Destaco a segunda entrevista que realizei no Colégio da Polícia Militar em um banco de madeira próximo a muitas árvores no pátio da escola. Mesmo com a preparação prévia do local da entrevista (o auditório da escola), alguns impedimentos ocorreram naquela tarde. Um dos professores do colégio pediu para utilizar o auditório para ministrar sua aula com uma turma do período vespertino, impossibilitando que eu o utilizasse.
Mas aquele acontecimento nos colocou em uma situação privilegiada: uma bela paisagem serviu de fundo para aquela história.
Mateus, aos 15 anos de idade, possuía uma história que revelava seu gosto pelo Sertanejo Universitário. Ele se sentiu muito à vontade naquele lugar, pois também ali parte dessa história havia sido construída.

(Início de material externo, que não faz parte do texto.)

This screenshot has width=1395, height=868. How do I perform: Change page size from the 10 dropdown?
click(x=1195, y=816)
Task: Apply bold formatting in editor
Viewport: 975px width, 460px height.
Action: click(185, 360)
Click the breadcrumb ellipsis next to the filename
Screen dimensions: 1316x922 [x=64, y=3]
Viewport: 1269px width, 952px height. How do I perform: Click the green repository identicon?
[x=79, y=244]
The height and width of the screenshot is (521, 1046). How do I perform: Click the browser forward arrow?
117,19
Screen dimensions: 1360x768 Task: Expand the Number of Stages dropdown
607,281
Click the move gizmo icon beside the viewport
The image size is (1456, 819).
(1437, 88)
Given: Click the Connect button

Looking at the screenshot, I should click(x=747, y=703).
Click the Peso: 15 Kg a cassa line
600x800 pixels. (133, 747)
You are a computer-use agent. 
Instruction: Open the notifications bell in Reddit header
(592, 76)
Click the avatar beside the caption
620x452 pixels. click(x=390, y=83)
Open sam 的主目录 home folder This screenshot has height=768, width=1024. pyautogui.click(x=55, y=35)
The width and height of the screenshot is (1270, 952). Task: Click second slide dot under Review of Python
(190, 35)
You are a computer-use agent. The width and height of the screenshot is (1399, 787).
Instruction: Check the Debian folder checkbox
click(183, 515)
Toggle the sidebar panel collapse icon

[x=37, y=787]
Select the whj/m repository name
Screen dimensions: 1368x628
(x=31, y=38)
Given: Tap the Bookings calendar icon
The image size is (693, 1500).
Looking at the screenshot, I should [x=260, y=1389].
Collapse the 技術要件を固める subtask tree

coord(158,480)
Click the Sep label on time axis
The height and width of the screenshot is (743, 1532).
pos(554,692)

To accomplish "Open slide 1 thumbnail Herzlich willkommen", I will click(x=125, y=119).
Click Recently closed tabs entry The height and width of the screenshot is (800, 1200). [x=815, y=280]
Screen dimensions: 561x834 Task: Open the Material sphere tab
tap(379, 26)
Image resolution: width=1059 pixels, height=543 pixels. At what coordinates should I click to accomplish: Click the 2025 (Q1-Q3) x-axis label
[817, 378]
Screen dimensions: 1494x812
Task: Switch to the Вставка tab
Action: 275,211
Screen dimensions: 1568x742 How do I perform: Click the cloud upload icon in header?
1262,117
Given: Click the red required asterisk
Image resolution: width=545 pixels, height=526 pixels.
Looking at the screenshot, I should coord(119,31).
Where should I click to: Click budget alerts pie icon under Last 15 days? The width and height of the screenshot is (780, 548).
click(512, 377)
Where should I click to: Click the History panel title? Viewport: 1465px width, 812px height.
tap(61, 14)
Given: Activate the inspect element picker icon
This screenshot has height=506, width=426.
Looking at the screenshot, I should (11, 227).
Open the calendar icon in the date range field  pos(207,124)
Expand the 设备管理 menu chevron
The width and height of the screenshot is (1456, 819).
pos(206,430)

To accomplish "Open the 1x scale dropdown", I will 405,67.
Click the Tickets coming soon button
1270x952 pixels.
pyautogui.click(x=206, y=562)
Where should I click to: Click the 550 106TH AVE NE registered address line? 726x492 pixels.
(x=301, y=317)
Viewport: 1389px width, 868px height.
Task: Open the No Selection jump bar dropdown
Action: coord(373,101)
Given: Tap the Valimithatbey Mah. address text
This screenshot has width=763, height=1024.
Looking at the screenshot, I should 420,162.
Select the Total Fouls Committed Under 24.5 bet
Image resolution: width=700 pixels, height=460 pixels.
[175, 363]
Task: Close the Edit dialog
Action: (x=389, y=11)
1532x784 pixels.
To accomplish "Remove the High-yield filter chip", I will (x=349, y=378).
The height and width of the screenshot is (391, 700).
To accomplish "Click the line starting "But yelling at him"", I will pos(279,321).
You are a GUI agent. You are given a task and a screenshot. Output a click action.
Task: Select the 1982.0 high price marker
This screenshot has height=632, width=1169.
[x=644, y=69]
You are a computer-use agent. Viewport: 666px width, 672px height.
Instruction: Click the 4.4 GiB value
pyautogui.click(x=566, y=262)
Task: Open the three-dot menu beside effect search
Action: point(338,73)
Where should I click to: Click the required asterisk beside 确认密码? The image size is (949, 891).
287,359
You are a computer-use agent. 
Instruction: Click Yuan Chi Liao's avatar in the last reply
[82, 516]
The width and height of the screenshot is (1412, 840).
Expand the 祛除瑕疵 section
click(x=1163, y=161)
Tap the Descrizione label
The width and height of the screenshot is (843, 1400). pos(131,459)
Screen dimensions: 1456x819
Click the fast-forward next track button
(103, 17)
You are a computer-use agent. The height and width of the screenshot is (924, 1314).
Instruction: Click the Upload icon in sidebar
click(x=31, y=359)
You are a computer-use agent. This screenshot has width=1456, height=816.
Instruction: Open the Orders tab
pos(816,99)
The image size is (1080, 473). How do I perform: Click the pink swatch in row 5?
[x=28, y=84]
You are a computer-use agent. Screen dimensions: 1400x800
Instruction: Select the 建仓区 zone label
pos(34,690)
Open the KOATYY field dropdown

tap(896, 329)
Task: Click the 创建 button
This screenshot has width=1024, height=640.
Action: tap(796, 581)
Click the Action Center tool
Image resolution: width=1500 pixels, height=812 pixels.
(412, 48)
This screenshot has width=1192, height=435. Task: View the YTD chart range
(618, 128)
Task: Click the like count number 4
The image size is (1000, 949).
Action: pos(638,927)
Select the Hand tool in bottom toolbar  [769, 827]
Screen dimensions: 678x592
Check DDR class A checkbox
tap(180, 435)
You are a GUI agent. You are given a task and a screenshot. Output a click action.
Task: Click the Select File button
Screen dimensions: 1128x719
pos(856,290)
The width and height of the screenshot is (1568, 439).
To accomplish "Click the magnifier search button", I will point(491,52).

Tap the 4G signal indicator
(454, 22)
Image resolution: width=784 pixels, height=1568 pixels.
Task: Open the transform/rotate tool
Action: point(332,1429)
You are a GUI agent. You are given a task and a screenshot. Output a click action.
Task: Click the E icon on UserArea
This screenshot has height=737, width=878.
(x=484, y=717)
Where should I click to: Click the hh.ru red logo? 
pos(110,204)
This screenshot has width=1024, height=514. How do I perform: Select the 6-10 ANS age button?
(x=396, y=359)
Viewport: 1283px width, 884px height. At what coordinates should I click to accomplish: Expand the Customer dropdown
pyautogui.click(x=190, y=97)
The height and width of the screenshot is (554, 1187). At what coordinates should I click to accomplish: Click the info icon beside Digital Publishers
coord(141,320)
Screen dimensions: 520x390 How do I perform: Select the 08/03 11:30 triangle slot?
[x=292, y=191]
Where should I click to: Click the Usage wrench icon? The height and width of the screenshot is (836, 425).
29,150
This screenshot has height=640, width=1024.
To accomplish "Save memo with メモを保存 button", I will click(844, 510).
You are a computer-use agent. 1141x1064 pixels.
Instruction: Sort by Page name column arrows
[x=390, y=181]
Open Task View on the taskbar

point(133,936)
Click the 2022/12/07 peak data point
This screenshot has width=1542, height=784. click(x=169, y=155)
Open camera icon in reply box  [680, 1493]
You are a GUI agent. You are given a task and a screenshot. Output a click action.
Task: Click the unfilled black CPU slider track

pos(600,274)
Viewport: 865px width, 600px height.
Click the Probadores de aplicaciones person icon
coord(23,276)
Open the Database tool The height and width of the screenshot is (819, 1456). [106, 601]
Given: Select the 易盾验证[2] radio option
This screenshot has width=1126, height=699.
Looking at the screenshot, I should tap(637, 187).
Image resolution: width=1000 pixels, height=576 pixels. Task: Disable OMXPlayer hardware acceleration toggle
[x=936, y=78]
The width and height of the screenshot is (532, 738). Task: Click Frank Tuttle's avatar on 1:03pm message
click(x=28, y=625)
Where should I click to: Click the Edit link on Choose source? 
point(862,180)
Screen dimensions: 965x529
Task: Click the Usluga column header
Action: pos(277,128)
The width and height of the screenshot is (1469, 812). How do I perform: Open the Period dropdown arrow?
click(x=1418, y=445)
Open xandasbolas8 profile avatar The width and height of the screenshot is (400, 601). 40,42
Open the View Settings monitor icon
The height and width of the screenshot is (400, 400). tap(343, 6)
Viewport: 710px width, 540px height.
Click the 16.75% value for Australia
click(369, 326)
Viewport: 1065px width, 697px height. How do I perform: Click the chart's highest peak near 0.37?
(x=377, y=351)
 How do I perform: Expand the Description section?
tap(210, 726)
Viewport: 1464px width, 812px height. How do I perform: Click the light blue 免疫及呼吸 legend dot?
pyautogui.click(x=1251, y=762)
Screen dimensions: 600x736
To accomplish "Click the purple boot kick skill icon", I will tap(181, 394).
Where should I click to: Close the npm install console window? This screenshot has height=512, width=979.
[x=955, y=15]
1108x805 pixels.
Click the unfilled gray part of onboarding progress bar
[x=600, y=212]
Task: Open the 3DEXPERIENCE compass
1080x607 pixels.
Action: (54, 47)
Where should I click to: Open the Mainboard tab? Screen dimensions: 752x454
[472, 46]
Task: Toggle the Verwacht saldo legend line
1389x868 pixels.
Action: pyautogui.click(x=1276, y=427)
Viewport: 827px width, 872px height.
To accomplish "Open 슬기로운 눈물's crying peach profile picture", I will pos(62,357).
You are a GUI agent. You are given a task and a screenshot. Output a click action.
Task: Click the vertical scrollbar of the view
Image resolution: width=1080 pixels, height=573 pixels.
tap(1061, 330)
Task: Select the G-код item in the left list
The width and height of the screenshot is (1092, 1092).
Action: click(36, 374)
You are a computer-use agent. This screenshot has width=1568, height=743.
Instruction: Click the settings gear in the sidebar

Verifiquei que durante as histórias contadas por Mateus e pelos outros jovens estudantes, muitas revelações e sentimentos vieram à tona. Não somente através das palavras, mas nos seus gestos e semblante, as relações construídas com essa música tornaram-se aparentes.
Bauer (1996, p. 7, tradução nossa), ao destacar a fase da narração, elenca alguns princípios:
O entrevistador se abstém de qualquer outro comentário que não seja os sinais não-verbais de escuta, ou seja, um aceno ocasional e o incentivo para continuar a narração. O entrevistador pode fazer notas para realizar perguntas posteriormente43.
43
The interviewer abstains from any comment other than non-verbal signals of attentive listening, i.e. an occasional nodding, and encouragement to continue the narration. The interviewer may take notes for questions later.
Na minha atitude de entrevistadora, deixava que os jovens falassem sem interrompê-los; por vezes balançava a cabeça num ato de incentivo e de proximidade. Quando por algum motivo eles silenciavam, tentando lembrar-se de algum fato em especial, eu os aguardava sem nenhum comentário, e sempre gesticulando com as mãos e com a cabeça solicitava que continuassem suas histórias.
O momento de questionamento foi uma possibilidade de aprofundar em alguns temas mencionados nas histórias, tais como a questão da audição das músicas, o aprendizado do violão, dentre outros.
Na entrevista com a jovem Ana Paula, a estudante falou sobre como ouvia as músicas. Como não havia ficado claro quais eram as suas práticas de audição, formulei uma questão com vistas a sanar as dúvidas que apareceram. Perguntei quais eram os lugares em que ela mais ouvia música sertaneja, se em casa ou com os amigos e os dispositivos que utilizava para ouvir, se o computador ou o Mp3, dentre outros.
Não se trata de fazer uma lista de perguntas e levá-las para a entrevista, mas a fase de questionamento é uma oportunidade que temos para explorar temas importantes para a investigação. Flick sugere os tipos de pergunta a serem formulados nessa fase: ―[...] fazer perguntas do tipo ―como‖, para, então, apenas posteriomente, complementá-las com perguntas do tipo ―por que‖, visando a explicações‖ (FLICK, 2099, p. 166, grifos do autor).
Todas essas experiências que vivi no campo empírico proporcionaram uma real experiência com a pesquisa, sem as quais acredito que não poderia almejar alcançar os objetivos propostos.